1lb Sausage (type/leanness will vary macro count.  Can be links (separate & empty after cooking) or ground)

1/2c nonfat greek yogurt (a macro-friendlier option over sour cream!)

1/4c shredded cheese (I used Lite Mexican Blend from Trader Joe’s)

1 16oz jar of salsa (I used Trader Joe’s Chunky Salsa…choose whichever spice-level you prefer!)

~10 cherry tomatoes (sliced in half)

1/4 of a red pepper (diced up small)

4 small/medium sweet potatoes (~200g each)



  1. Preheat the oven to 400 degrees and bake sweet potatoes.  Depending on their size they will take ~40-60 minutes.  Flip halfway through cooking.  Bake them on a layer of aluminum foil to save your oven!  You can tell they’re finished by squeezing them between your fingers, if they feel super soft they’re good!
  2. Cook the sausage; if in links: bake in the oven at 350 degrees for about 20 minutes, turning over halfway through cooking.
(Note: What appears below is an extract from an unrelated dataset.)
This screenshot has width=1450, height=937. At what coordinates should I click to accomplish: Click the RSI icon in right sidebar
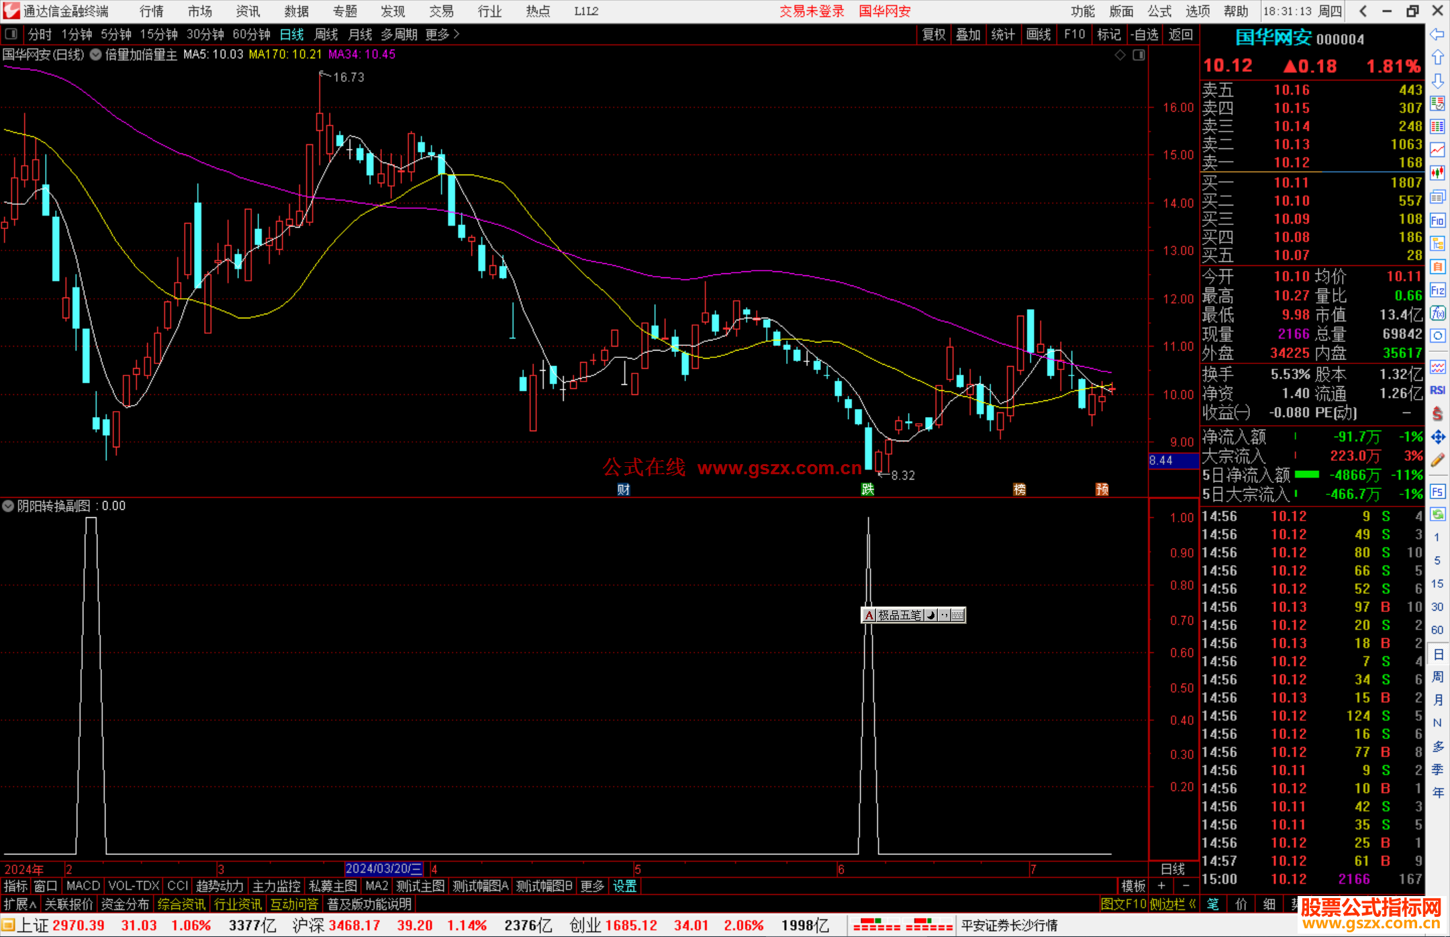coord(1437,390)
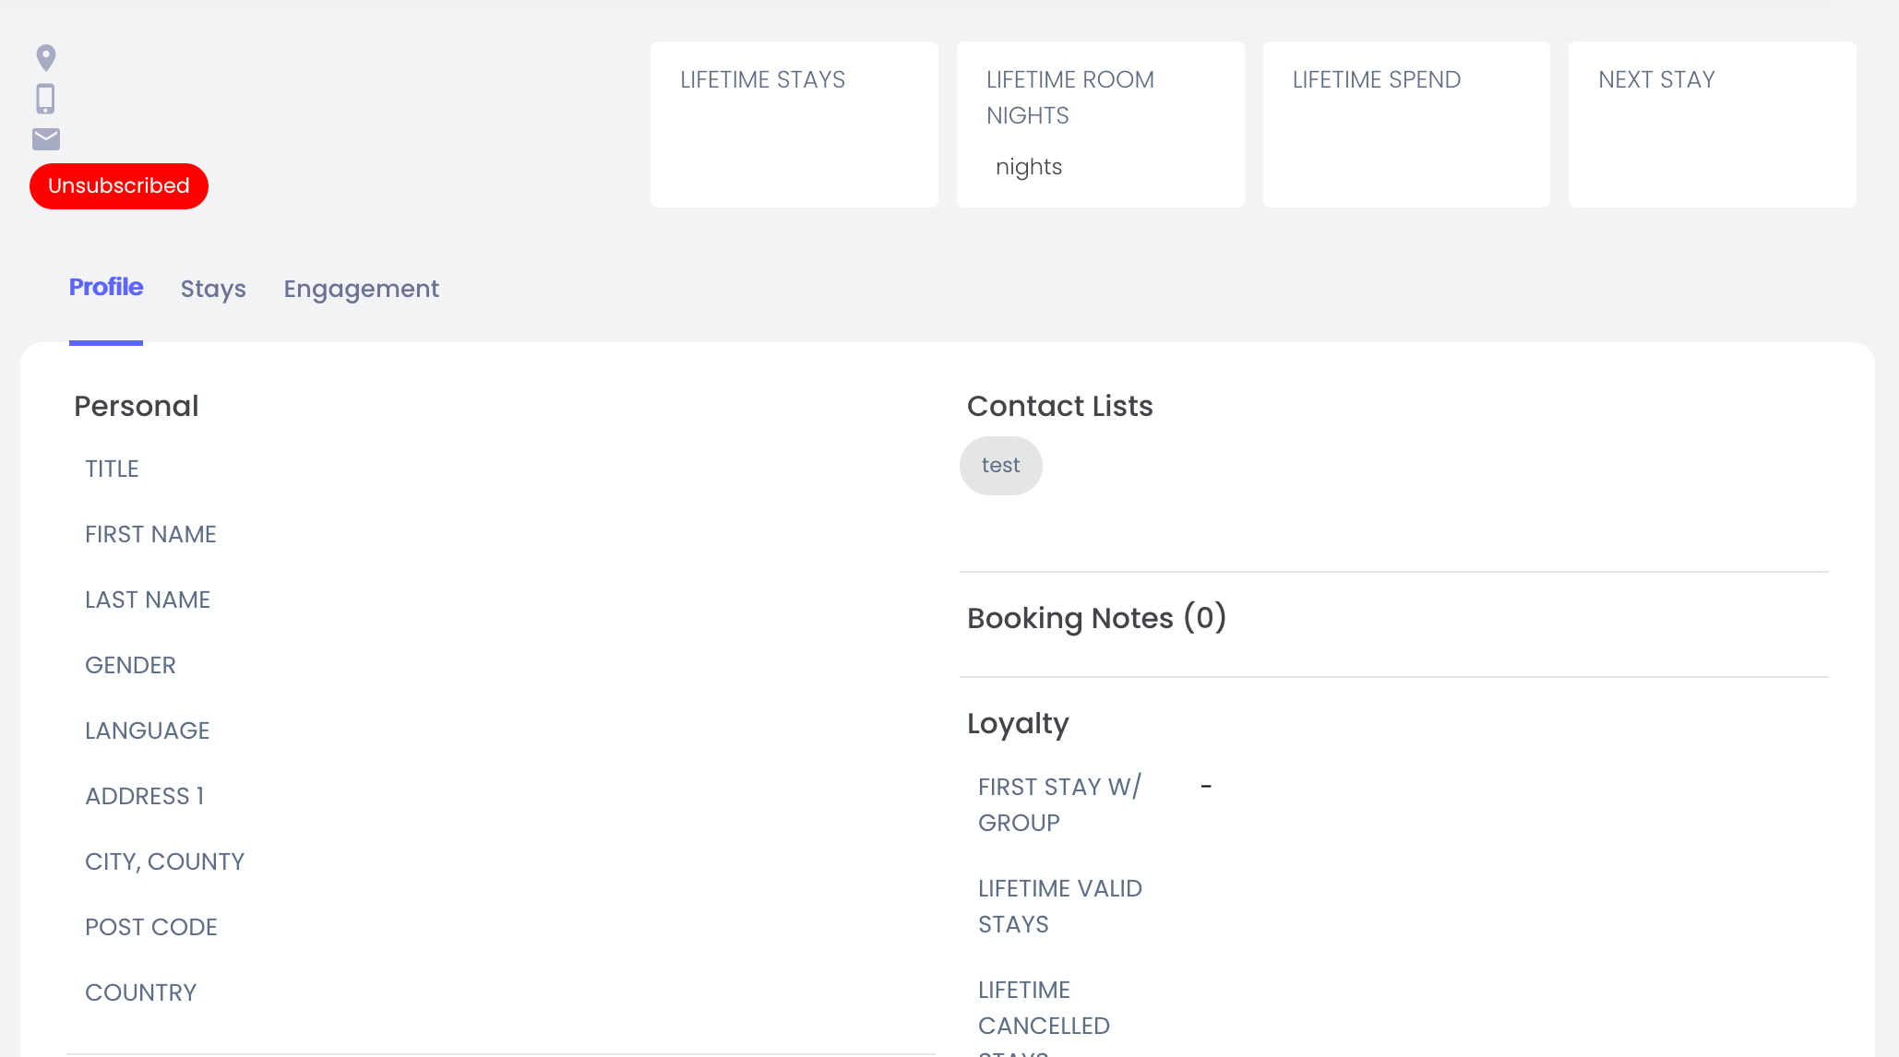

If ground: sautee in pan on the stove top over medium heat about 15 minutes, until lightly browned.
  3. Remove sausage from your cooking pan and put into a medium bowl (straining away any fat from the pan…if you used links, cut open the link and remove sausage from casing).  Add the nonfat greek yogurt, salsa, sliced tomatoes and pepper, and 1/2 of the cheese to the bowl, and mix together.
  4. Once the potatoes are done, slice them in half and scoop out most of the potato filling, leaving just a bit along the sides.  Mix the potato in with the other stuffing ingredients.


5. Scoop the stuffing into the potato halves and top with a sprinkle of cheese.

6. Re-bake immediately after for about 15 minutes at 350 degrees, or store for a weeknight dinner option, re-baking before enjoying or throw into the toaster oven on high for about 8 minutes for even faster enjoyment!